V. Reptiles: Full Terrestrial Adaptation
- Lungs and Circulation: Reptiles are fully terrestrial, relying entirely on lungs, with a sophisticated aortic system and a partially divided ventricle.
- Ventral Aorta Division: The embryonic ventral aorta and conus arteriosus divide into three distinct trunks:
- Right Systemic Aorta (Arch IV): Originates from the left ventricle (oxygenated blood) and joins the carotid arch supply to the head.
- Left Systemic Aorta (Arch IV): Originates from the right ventricle (deoxygenated or mixed blood). Both systemic aortas join posteriorly to form the dorsal aorta.
- Pulmonary Trunk (Arch VI): Originates from the right ventricle, carrying deoxygenated blood to the lungs.
- Cold-Blooded Nature: Incomplete ventricular separation allows mixing of oxygenated and deoxygenated blood, supporting ectothermy.

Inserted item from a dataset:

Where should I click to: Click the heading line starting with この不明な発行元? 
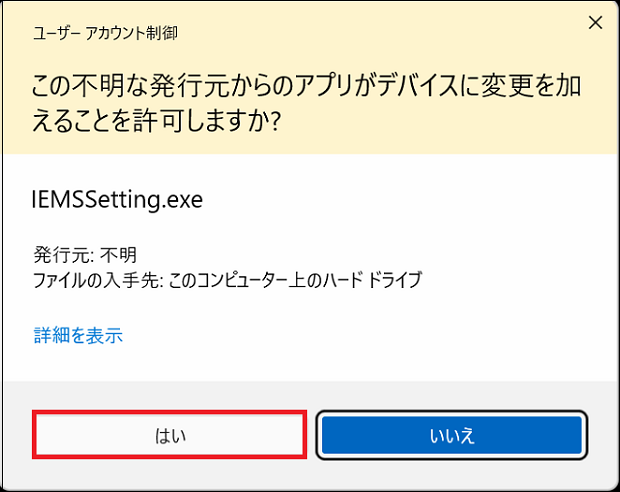pyautogui.click(x=306, y=86)
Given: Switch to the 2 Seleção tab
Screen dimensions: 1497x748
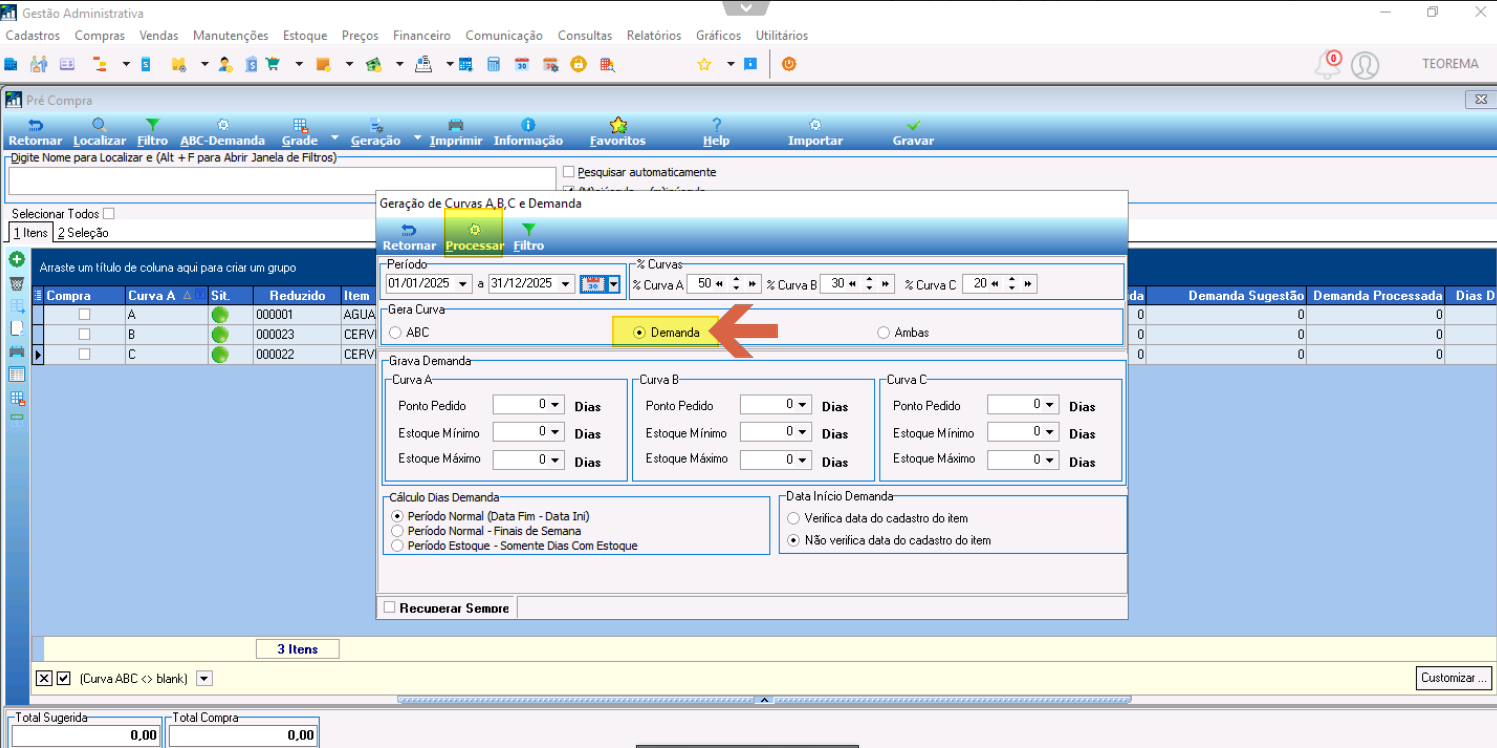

- Embryonic Shunts: Ductus caroticus and ductus arteriosus are generally absent, except in some species like Sphenodon and certain turtles.
VI. Birds and Mammals: Endothermy
- Ventricular Separation: Complete division prevents mixing of oxygenated and deoxygenated blood, supporting high metabolic rates.
- Persistent Arches: Only arches III, IV, and VI persist in adults.
- Arch I and II: Lost entirely.
- Arch V: Disappears.
- Fate of Aortic Arches:
| Arch | Birds (Avian) | Mammals (Mammalian) |
|---|---|---|
| III | Carotid Arteries | Carotid Arteries |
| IV | Right Systemic Aorta (sole systemic arch) | Left Systemic Aorta (sole systemic arch) |
| VI | Pulmonary Trunk | Pulmonary Trunk |
- Systemic Trunk Origin:
- Birds: Single systemic aorta (from right IV arch) arises from the left ventricle.
- Mammals: Single systemic aorta (from left IV arch) arises from the left ventricle.
- Pulmonary Trunk: VI arch forms the pulmonary trunk, carrying deoxygenated blood from the right ventricle to the lungs.
- Post-Natal Changes: Embryonic ductus arteriosus (connection between pulmonary trunk and systemic arch) closes after birth/hatching, forming the non-functional ligamentum arteriosum.